Отчуждение от собственной страны вложил в меня отец. Тихо, в пределах квартиры, боясь и ненавидя советскую власть, он оставался членом коммунистической партии. Он вступил в неё в 1925 году и спустя три или четыре года понял о ней почти всё. Тогда и родился его страх. Когда я был подростком, в наш дом вошёл бывший житель ГУЛАГа писатель Абрам Каган. Он много рассказывал о пережитом, но я понимал не всё. Я впитывал его чувства. Спустя много лет, в 1973 году я, уже заключенный нового ГУЛАГа, встретил в зоне человека, который знал Кагана по сталинской каторжной зоне в Казахстане. Его звали Васыль Пирус. Солдат УПА, он тогда заканчивал свой двадцатипятилетний срок.

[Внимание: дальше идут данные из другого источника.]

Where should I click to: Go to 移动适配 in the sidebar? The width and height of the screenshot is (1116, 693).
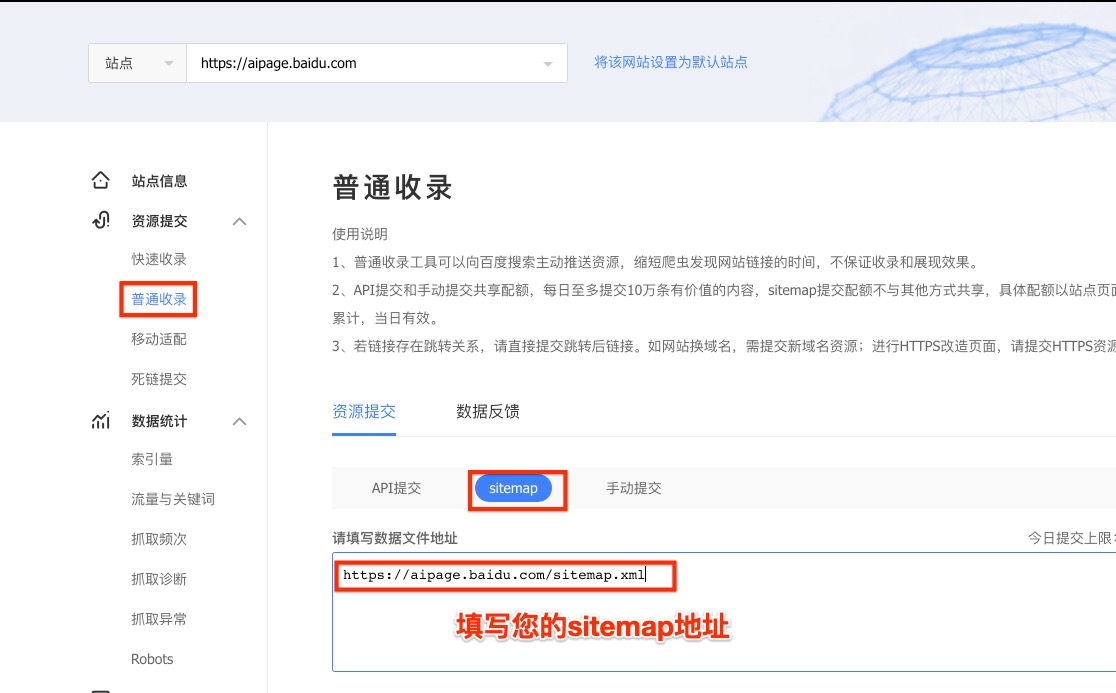[x=159, y=339]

Такая вот встреча поколений…

Потом, в начале шестидесятых в нашем доме появился бывший узник норильской шахты, тяжело больной, угасающий Феликс Воин. И он насыщал меня подробностями жизни в сталинской зоне. А потом были тяжелые и необъяснимые сентябрьские дни жестокого государственного антисемитизма в годовщины массовых казней в Бабьем Яру. Где работники КГБ и милиция не сопереживали невинно убиенным, а фактически поддерживали идеологию нацизма.

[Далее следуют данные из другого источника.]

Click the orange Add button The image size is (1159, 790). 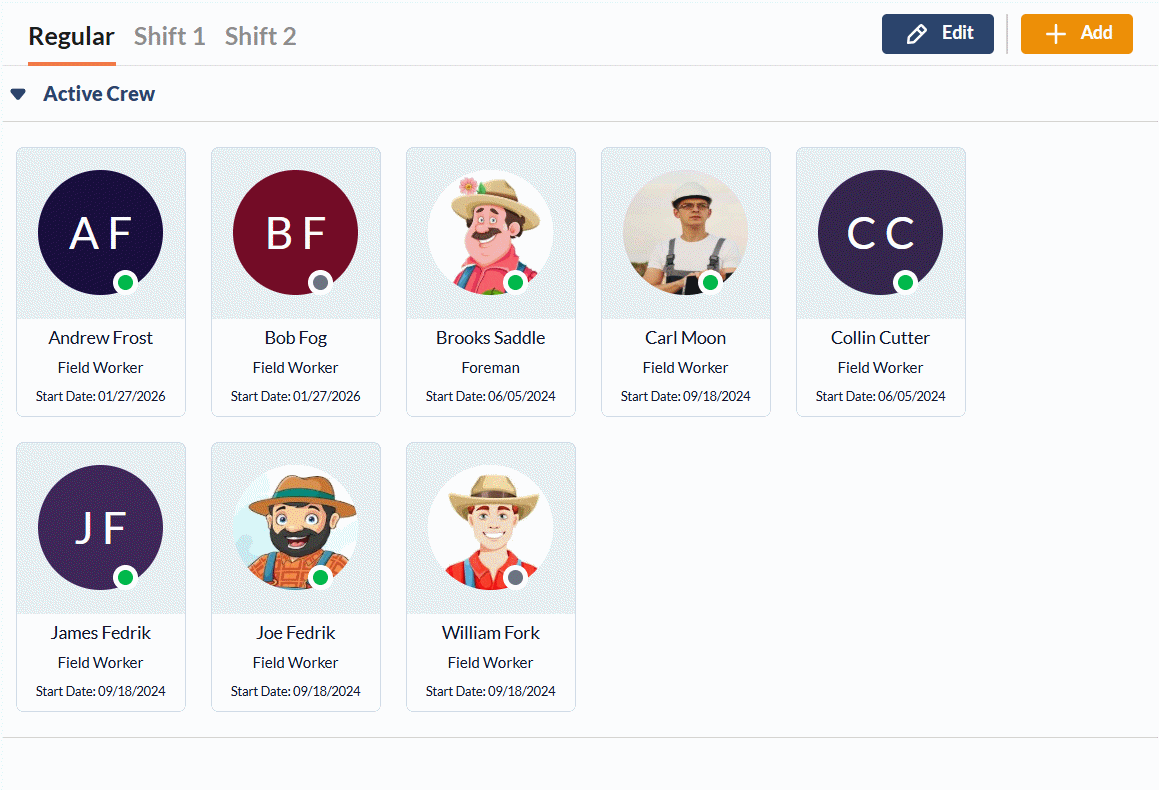point(1076,34)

Юношей, став свидетелем безобразной сцены оскорбления говорившей по-украински пожилой женщины в троллейбусе №16, я осознал, что рядом со мною в городе Киеве живут ещё одни евреи – украинцы, смеющие думать и говорить на родном языке.

Позднее в мою жизнь вошёл Виктор Платонович Некрасов, гонимый властью и очень сильно пьющий невиданный мною прежде аристократ. И вслед за ним – поток Самиздата, знакомство с Марленом Хуциевым, Иваном Дзюбой, Леонидом Плющом и их антиподами – молодыми алкашами из крещатицких подворотен. А чуть раньше пришла странная дружба с очень немолодой Ольгой Николаевной Корчак-Чепурковской, снабжавшей меня книгами стихов начала 20 века. И она, Ольга Николаевна, знала советскую власть «в лицо»: несколько лет провела в ссылке с мужем на Крайнем Севере России.

О голодоморе и людоедстве мне рассказывали родители. Много, подробно, страшно. Мамин дядя называл по именам жителей деревни Медвин, съевших в голодном безрассудстве собственных детей. И другие имена, активистов нацистской полиции, расстрелявших медвинских евреев, в основном, стариков и детей, не успевших или не захотевших уехать заранее. Среди убитых была и вся семья маминого дяди: жена и пятеро детей. Он сам в это время был призван в армию.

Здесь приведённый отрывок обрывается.